4
votes

Cannot find an answer via google, msdn (and other microsoft) documentation, or SO.

In Azure Data Factory you can get data from a dataset by using copy activity in a pipeline. The pipeline definition includes a query. All the queries I have seen in documentation are simple, single table queries with no joins. In this case, a dataset is defined as a table in the database with "TableName"= "mytable". Additionally, one could retrieve data from a stored procedure, presumably allowing more complex sql.

Is there a way to define a more complex query in a pipeline that includes joins and/or transformation logic that alters the data from or pipeline from a query rather than stored procedure. I know that you can specify fields in a dataset, but don't know how to get around the "tablename" property.

If there is a way, what would that method be?

input is on-premises sql server. output is azure sql database.

UPDATED for clarity.

2

2 Answers

8
votes

Yes, the sqlReaderQuery can be much more complex than what is provided in the examples, and it doesn't have to only use the Table Name in the Dataset.

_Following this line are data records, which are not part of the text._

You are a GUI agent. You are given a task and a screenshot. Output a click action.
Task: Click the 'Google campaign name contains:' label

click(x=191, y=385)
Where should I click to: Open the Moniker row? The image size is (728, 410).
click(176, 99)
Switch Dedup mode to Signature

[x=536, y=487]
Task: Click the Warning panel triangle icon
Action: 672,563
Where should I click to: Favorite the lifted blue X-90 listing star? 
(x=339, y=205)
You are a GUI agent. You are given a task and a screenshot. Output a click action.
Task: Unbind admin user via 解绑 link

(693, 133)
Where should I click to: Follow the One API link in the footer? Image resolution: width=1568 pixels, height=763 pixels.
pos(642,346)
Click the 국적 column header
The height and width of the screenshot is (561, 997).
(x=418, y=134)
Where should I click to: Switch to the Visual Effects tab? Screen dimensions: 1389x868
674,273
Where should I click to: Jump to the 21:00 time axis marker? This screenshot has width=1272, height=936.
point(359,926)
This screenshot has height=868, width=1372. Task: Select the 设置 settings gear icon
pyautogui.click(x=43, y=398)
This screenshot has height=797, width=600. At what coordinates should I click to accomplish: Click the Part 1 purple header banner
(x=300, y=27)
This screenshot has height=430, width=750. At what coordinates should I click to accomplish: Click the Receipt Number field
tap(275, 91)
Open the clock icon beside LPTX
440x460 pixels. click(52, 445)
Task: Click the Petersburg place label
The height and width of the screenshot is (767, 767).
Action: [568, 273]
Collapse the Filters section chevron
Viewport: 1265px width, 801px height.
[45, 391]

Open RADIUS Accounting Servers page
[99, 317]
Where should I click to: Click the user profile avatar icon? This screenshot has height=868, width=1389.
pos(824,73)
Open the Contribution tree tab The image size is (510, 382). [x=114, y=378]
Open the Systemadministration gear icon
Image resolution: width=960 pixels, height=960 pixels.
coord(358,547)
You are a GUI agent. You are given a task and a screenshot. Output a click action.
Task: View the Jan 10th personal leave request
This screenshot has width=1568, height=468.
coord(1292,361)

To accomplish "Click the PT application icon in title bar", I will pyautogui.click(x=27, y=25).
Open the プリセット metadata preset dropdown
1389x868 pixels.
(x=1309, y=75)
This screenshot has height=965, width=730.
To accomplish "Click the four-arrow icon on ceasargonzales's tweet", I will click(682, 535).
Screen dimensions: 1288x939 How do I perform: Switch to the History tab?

In one of my pipelines, I have a Dataset with the TableName "dbo.tbl_Build", but my sqlReaderQuery looks at several tables in that database. Here's a heavily truncated example:

with BuildErrorNodes as (select infoNode.BuildId, ...) as MessageValue from dbo.tbl_BuildInformation2 as infoNode inner join dbo.tbl_BuildInformationType as infoType on (infoNode.PartitionId = infoType), BuildInfo as ...

It's a bit confusing to list a single table name in the Dataset, then use multiple tables in the query, but it works just fine.

0
votes

There's a way to move data from on-premise SQL to Azure SQL using Data Factory. You can use Copy Activity, check this code sample for your case specifically GitHub link to the ADF Activity source. Basically you need create Copy Activity which will have TypeProperties with SqlSource and SqlSink sets look like this:

 <!-- language: lang-json -->
"typeProperties": {
      "source": {
        "type": "SqlSource",
        "SqlReaderQuery": "select * from [Source]"
      },
      "sink": {
        "type": "SqlSink",
        "WriteBatchSize": 1000000,
        "WriteBatchTimeout": "00:05:00"
      }
    },

Also do mention - you can use not only selects from tables or views, but also [Table-Valued-Functions] will work as well.